▸ **Request**
Could you lay out the lines from the start through the line containing "This screenshot has height=1110, width=1073." as a Markdown table with columns "Row" and "Line", numbering each row and skipping blank lines?

▸ **Data for this exercise**
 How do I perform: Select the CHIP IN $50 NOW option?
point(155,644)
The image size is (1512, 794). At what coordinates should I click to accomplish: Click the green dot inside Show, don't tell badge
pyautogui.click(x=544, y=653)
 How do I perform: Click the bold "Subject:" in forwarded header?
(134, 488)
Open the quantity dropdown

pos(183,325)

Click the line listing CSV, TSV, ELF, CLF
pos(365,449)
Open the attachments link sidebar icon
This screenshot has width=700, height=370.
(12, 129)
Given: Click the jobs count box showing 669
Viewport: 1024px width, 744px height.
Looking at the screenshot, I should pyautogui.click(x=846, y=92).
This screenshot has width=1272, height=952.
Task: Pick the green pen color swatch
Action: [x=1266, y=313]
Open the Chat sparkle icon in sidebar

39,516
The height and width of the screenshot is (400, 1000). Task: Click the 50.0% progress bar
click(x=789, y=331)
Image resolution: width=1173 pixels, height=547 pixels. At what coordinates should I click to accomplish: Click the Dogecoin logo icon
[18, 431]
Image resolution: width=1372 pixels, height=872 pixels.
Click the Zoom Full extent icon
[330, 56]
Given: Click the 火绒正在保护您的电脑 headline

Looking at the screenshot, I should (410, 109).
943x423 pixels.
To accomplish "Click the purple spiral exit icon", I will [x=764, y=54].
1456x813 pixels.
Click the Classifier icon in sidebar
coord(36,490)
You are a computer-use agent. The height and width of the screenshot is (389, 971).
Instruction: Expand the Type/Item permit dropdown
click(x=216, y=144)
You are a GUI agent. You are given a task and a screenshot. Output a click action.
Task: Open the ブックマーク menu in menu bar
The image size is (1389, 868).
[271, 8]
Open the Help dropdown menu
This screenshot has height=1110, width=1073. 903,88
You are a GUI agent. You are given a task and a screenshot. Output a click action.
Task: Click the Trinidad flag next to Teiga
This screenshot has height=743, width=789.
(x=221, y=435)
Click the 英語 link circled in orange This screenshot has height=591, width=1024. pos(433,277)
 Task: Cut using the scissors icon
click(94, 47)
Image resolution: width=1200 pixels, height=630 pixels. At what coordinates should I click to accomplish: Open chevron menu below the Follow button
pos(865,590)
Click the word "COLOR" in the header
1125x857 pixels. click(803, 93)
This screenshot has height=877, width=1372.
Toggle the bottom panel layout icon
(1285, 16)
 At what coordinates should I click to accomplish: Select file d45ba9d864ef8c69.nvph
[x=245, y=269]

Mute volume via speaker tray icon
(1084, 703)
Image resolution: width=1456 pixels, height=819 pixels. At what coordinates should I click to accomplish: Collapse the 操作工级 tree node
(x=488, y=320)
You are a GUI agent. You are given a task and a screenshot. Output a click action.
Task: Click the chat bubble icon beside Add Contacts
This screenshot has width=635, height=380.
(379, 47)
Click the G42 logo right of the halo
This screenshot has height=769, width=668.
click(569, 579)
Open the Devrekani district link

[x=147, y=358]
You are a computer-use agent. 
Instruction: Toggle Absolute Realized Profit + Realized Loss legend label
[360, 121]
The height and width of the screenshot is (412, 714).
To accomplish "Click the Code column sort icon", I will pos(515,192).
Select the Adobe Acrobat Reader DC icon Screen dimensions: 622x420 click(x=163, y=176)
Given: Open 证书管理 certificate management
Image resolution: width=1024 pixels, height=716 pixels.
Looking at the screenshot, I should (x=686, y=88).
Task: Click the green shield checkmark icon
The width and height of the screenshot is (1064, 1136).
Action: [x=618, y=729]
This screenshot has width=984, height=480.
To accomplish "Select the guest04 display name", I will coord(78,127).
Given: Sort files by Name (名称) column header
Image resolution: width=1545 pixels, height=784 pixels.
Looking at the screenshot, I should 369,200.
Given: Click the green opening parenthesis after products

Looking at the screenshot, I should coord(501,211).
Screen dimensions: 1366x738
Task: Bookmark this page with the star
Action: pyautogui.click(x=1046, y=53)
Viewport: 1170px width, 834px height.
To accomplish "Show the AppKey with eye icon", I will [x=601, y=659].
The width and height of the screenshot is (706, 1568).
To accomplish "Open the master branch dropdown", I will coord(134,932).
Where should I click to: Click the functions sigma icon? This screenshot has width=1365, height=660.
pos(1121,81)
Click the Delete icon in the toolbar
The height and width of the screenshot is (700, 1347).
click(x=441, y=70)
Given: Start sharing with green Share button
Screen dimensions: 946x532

▸ **Solution for this problem**
| Row | Line |
|---|---|
| 1 |  How do I perform: Select the CHIP IN $50 NOW option? |
| 2 | point(155,644) |
| 3 | The image size is (1512, 794). At what coordinates should I click to accomplish: Click the green dot inside Show, don't tell badge |
| 4 | pyautogui.click(x=544, y=653) |
| 5 |  How do I perform: Click the bold "Subject:" in forwarded header? |
| 6 | (134, 488) |
| 7 | Open the quantity dropdown |
| 8 | pos(183,325) |
| 9 | Click the line listing CSV, TSV, ELF, CLF |
| 10 | pos(365,449) |
| 11 | Open the attachments link sidebar icon |
| 12 | This screenshot has width=700, height=370. |
| 13 | (12, 129) |
| 14 | Given: Click the jobs count box showing 669 |
| 15 | Viewport: 1024px width, 744px height. |
| 16 | Looking at the screenshot, I should pyautogui.click(x=846, y=92). |
| 17 | This screenshot has width=1272, height=952. |
| 18 | Task: Pick the green pen color swatch |
| 19 | Action: [x=1266, y=313] |
| 20 | Open the Chat sparkle icon in sidebar |
| 21 | 39,516 |
| 22 | The height and width of the screenshot is (400, 1000). Task: Click the 50.0% progress bar |
| 23 | click(x=789, y=331) |
| 24 | Image resolution: width=1173 pixels, height=547 pixels. At what coordinates should I click to accomplish: Click the Dogecoin logo icon |
| 25 | [18, 431] |
| 26 | Image resolution: width=1372 pixels, height=872 pixels. |
| 27 | Click the Zoom Full extent icon |
| 28 | [330, 56] |
| 29 | Given: Click the 火绒正在保护您的电脑 headline |
| 30 | Looking at the screenshot, I should (410, 109). |
| 31 | 943x423 pixels. |
| 32 | To accomplish "Click the purple spiral exit icon", I will [x=764, y=54]. |
| 33 | 1456x813 pixels. |
| 34 | Click the Classifier icon in sidebar |
| 35 | coord(36,490) |
| 36 | You are a computer-use agent. The height and width of the screenshot is (389, 971). |
| 37 | Instruction: Expand the Type/Item permit dropdown |
| 38 | click(x=216, y=144) |
| 39 | You are a GUI agent. You are given a task and a screenshot. Output a click action. |
| 40 | Task: Open the ブックマーク menu in menu bar |
| 41 | The image size is (1389, 868). |
| 42 | [271, 8] |
| 43 | Open the Help dropdown menu |
| 44 | This screenshot has height=1110, width=1073. 903,88 |